Given exercise:
Copy every line of the records that contains the string "logo". Case counts.

Records for this exercise:

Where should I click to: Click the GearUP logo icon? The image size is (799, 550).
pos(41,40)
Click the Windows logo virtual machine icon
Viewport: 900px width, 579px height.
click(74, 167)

--

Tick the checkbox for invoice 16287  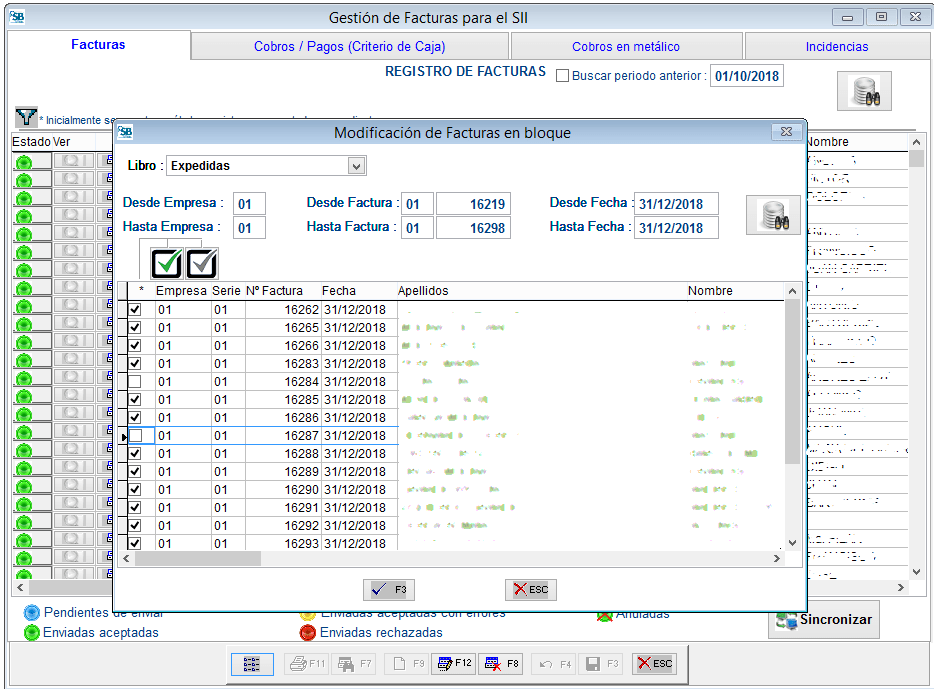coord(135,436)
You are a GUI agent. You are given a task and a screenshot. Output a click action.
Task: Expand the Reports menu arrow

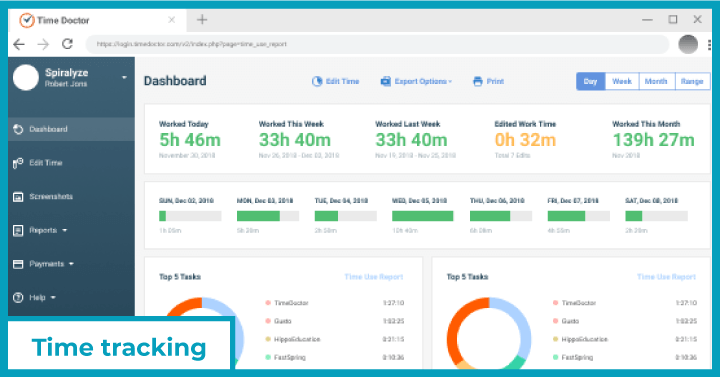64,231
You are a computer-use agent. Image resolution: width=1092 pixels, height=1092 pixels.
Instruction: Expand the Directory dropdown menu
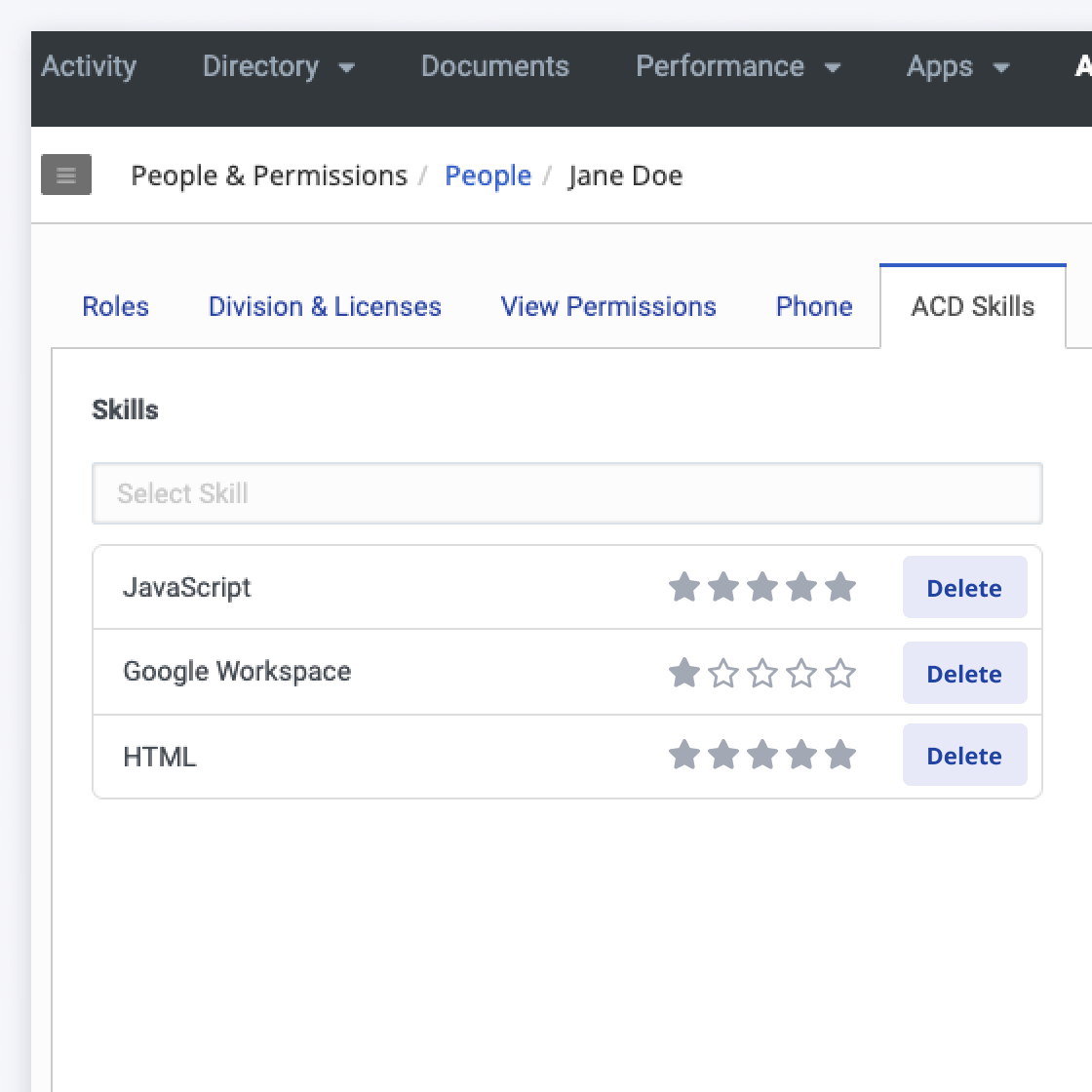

---

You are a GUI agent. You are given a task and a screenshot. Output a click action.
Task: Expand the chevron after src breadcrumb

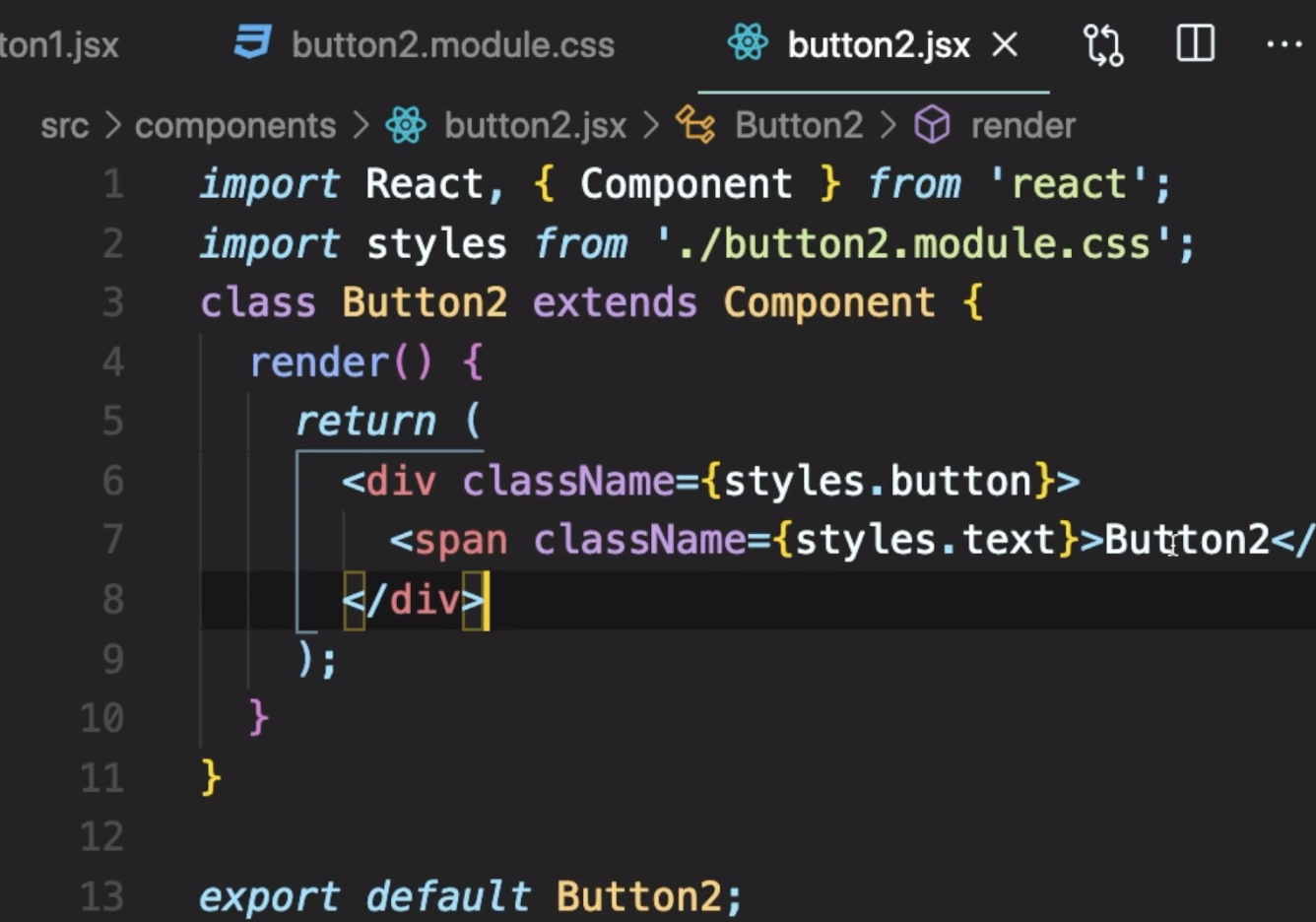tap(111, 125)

Output of the exercise:
Where should I click to: Click the GearUP logo icon? The image size is (799, 550).
Click the Windows logo virtual machine icon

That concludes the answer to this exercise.